The astute sucken usually followed by a few seconds of silence.

it will:

”You really ought to write about it there. It would make perfect for a novel!”

Therapeutic writing seems to have become a recurring mantra in the circle of acquaintances, and the panacea for the ills of all manner of misery. If it is due to it is broken together more often or that there are written more in my circles, we may let be unsaid. It is just the pen – or rather keyboard – which is seen as a given emergency exit for the crisis-ridden people who have writing as a profession is perhaps no högoddsare. But the writing has 2019 become a foregone survival kit, a swiss army knife with multiple functions: comfort, therapy, escapism and weapons.

to write novels and detective stories, or perhaps even better ”to write his life”, is now quickly fully booked. The dream of pull with the classic hämndhälsningen ”We’ll see you in my next novel” before the door alleged treason again, seems as useful today as it was in Strindberg’s time.

The deep human desire to write their own history is clearly a strong driving force, visible in the next two autobiographical novels, written by two journalists.

”I breathe therefore I am” by Caroline Cederquist and ”Without mercy”, by Fredrik Virtanen.

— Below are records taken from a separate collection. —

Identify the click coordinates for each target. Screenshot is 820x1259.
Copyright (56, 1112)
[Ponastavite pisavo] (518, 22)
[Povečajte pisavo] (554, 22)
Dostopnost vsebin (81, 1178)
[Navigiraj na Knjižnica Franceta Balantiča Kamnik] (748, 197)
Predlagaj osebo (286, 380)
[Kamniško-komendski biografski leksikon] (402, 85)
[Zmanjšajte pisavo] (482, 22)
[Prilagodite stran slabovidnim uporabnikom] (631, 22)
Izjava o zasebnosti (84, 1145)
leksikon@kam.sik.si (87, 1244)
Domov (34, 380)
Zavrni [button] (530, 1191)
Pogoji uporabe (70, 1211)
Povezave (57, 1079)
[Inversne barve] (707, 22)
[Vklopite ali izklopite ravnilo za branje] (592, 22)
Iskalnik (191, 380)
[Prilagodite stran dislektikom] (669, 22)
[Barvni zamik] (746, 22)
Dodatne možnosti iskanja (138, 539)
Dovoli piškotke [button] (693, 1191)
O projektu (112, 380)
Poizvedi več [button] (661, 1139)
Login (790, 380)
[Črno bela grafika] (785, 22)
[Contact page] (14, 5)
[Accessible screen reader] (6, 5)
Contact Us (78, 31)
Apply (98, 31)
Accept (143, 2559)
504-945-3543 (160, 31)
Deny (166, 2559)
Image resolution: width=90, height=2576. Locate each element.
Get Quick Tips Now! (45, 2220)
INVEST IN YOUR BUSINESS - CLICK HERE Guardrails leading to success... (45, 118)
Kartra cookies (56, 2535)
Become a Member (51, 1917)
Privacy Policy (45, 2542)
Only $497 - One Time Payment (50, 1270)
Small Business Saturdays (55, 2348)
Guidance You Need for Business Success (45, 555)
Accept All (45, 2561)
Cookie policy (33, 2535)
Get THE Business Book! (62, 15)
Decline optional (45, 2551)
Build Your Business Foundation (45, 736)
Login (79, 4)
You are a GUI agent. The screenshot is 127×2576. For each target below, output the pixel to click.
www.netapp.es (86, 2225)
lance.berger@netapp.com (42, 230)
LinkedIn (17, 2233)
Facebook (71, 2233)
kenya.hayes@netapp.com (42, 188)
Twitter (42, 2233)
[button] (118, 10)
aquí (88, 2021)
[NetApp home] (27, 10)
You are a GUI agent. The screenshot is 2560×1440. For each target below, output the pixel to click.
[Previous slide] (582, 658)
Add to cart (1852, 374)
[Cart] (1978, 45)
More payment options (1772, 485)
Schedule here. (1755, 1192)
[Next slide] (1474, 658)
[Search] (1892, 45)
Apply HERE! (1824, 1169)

Caroline Cederquist, previously the DN journalist, tells the story of a dysfunctional childhood, marked by abuse and sexual assault. She describes a journey out of childhood powerlessness, darkness and medieskugga into an independent adulthood. She is attracted by the limelight and a life on the stage, the theatre, and then the media, and struggling to get control of and own their existence.

Fredrik Virtanen, former Aftonbladet, depicts a reverse trip. That is to say, the fall out from the limelight and life as a celebrated and powerful journalist and editorial writer. His life changed overnight after receiving allegations of sexual harassment directed against him during the metoo-the fall of 2017. He lost his job, but also friends, reputation, and control over their lives. Diametrically different stories and perspectives, but the momentum to regain power over their own history is common.

by Alex Schulman and Sigge Eklund’s pod scouts Eklund on autofiktion, that is to say, the dissolution of the boundaries between fiction and reality, as one of the 10-century’s most important trends. He describes a culture in which reality seeps into the art and pointing out the 00-century bloggboom as one of the inspirations. For those who have mastered the art of writing becomes romanformen a natural extension of the simpler facade and brand building over the past decade have run amok in social media. The smallest toddlers can direct up a very happy, interesting, exciting or tillrättalagt life on Instagram, but not everyone can write an autobiographical novel, and get an established publisher to give it out.

Eklund siar also about the next big trend, autoverklighet, that is to say, when art is mistaken for reality and exemplifies with the reactions to the film, Malin Persson Giolitos roman ”Greatest of all”. In everything from trade press, nöjesjournalistik and leaders dealt with the Netflix series as a documentary depiction of the överklasslivet in Djursholm, rather than a fictional story about a skolskjutning.

A benevolent interpretation of this tendency to not be able to distinguish between poetry and reality could be that our ability to live us in is intact. A less benevolent is that we live in a crazy time.